Malaysia to make drug to treat Hepatitis C


KUALA LUMPUR: Treatment for Hepatitis C will get a significant boost in the country with a drug to be produced locally.

Deputy Health Minister Dr Lee Boon Chye said the drug, ravidasvir, would be produced in a joint venture between Pharmaniaga (M) Bhd and Pharco Corp of Egypt.

“We need to foster new collaborations across different stakeholders, which includes some of our civil society organisations and patient groups, in upscaling our national Hep­atitis C response,” he said at the 4th National Hepatitis Conference 2019 here yesterday.

Dr Lee said the government wanted to promote the local pharmaceutical industry which generated jobs and economic activity, besides bringing in capital and technology/innovation.

Pharco chief executive officer Dr Sherine Helmy said the drug, which is used in combination with sofosbuvir in treating Hepatitis C, could be produced in Malaysia by the year-end or first quarter of next year.

Dr Lee said viral hepatitis infection remained an important national public health concern which, if left untreated, could lead to liver cirrhosis and liver cancer.

“As a physician, I am aware of the complications and consequences of this infection.

“It is estimated that over 450,000 Malaysians are infected with the Hepatitis C virus.
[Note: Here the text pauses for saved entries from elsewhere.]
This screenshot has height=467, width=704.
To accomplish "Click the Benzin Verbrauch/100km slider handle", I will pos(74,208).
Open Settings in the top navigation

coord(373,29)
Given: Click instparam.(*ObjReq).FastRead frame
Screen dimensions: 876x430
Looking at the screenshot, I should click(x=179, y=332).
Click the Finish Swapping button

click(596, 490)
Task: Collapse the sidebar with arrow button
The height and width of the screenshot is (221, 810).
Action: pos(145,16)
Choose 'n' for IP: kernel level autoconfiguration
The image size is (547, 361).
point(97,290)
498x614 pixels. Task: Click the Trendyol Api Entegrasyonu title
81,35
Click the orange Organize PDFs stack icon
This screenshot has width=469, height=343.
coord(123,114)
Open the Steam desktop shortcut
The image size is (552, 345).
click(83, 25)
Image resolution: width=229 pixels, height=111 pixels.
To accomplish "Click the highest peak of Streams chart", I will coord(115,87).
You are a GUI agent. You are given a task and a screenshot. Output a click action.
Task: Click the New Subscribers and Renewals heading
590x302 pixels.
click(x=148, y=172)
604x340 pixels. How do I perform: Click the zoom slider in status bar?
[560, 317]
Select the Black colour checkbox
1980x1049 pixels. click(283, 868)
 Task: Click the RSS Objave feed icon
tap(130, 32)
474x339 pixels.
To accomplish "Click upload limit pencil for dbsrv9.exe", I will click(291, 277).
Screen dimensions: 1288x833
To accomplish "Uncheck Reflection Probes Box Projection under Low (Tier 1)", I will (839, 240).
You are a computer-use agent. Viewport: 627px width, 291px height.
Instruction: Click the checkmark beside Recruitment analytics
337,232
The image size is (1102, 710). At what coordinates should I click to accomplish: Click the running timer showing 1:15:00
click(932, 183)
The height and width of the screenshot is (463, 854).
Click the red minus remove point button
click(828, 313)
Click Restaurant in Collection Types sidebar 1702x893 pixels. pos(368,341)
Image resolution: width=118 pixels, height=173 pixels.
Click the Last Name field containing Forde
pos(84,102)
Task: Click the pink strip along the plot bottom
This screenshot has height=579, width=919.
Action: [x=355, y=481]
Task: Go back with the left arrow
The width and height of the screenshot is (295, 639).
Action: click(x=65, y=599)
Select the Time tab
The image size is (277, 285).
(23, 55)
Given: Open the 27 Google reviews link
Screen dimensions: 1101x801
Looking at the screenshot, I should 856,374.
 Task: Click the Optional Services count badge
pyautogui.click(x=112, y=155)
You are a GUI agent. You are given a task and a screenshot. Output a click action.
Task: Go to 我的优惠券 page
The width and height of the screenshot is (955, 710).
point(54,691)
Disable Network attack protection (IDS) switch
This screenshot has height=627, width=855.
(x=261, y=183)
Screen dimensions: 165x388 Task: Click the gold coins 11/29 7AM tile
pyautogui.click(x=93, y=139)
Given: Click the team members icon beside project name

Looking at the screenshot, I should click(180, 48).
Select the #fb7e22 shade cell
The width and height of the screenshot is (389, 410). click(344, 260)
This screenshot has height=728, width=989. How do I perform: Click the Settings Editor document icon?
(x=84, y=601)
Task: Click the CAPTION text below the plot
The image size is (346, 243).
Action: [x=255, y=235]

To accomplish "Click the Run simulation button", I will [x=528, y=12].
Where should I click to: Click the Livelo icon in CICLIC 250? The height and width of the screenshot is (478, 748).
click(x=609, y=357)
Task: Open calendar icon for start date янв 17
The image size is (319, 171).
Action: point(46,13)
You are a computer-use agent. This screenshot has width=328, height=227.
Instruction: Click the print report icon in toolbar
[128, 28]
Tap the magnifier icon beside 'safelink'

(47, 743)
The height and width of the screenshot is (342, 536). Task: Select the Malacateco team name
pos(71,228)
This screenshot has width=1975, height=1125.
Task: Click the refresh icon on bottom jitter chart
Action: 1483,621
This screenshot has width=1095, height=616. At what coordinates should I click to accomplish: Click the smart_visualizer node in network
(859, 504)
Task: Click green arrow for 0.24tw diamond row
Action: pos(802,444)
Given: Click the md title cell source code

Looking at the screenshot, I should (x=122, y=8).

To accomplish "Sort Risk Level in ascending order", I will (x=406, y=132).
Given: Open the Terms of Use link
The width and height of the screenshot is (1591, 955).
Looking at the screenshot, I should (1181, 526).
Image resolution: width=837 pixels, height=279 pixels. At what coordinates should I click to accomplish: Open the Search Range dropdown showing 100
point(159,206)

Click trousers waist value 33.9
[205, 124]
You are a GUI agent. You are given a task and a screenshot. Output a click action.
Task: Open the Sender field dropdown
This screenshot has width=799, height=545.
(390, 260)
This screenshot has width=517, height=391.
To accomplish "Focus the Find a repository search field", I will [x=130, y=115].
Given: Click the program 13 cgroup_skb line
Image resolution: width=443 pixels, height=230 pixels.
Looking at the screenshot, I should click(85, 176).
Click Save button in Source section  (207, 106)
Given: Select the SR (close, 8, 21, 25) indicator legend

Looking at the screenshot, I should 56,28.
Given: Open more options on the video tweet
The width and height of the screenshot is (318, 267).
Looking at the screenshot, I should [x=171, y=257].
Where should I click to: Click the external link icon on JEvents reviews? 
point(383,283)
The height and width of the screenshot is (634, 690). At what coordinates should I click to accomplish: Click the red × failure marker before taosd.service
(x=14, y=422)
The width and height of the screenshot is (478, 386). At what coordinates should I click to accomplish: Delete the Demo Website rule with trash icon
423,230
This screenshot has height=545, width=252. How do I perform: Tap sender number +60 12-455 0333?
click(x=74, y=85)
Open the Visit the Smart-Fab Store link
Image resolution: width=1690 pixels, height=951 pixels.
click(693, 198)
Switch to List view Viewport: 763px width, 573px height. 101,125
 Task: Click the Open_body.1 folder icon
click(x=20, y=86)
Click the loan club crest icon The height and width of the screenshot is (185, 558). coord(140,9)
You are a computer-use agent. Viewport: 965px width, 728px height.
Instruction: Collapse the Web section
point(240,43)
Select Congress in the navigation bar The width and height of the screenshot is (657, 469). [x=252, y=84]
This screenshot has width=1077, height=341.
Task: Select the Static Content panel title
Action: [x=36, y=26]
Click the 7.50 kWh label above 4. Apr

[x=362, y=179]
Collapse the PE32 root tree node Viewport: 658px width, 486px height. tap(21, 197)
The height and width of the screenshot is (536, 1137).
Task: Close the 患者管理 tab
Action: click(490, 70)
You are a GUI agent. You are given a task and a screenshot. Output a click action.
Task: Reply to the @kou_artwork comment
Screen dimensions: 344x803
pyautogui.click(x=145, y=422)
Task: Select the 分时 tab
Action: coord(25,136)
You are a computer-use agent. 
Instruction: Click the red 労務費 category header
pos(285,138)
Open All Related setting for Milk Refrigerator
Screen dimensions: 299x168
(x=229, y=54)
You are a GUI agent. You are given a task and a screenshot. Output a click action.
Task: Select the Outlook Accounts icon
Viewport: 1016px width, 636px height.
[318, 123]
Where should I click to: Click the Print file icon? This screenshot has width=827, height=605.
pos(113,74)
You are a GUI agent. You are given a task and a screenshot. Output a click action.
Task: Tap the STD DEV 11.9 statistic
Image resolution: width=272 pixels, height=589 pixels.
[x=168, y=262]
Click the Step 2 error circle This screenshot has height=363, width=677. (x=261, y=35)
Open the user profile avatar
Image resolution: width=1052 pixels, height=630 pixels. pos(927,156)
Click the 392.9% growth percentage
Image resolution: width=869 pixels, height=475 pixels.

This is a huge public health burden for our country,” said the cardiologist.

Dr Lee said through the government use of compulsory licence (CL), it was able to obtain the generic version of sofosbuvir at US$300 (RM1,225) for a 12-week course of treatment, down from US$11,000 (RM45,000).

Earlier this year, the government launched a national Hepatitis C diagnostic testing strategy with the Foundation for Innovative New Diagnostics that will screen up to 46,500 persons for Hepatitis C infection.

He said screening was available in 25 primary healthcare clinics and treatment in 26 hospitals.

Access to Hepatitis C screening and treatment had been limited due to high treatment costs coupled with a lack of awareness and screening facilities.

Since the latest Hepatitis drug treatment combination sofosbuvir and daclatasvir was made available in government hospitals in March last year (after the government gained access to a generic version of sofosbuvir through CL), a total of 1,501 patients have been treated.

Health director-general Datuk Dr Noor Hisham Abdullah said with a harm reduction programme, health education and an awareness programme, Malaysia was on course for Hepatitis C elimination by 2025.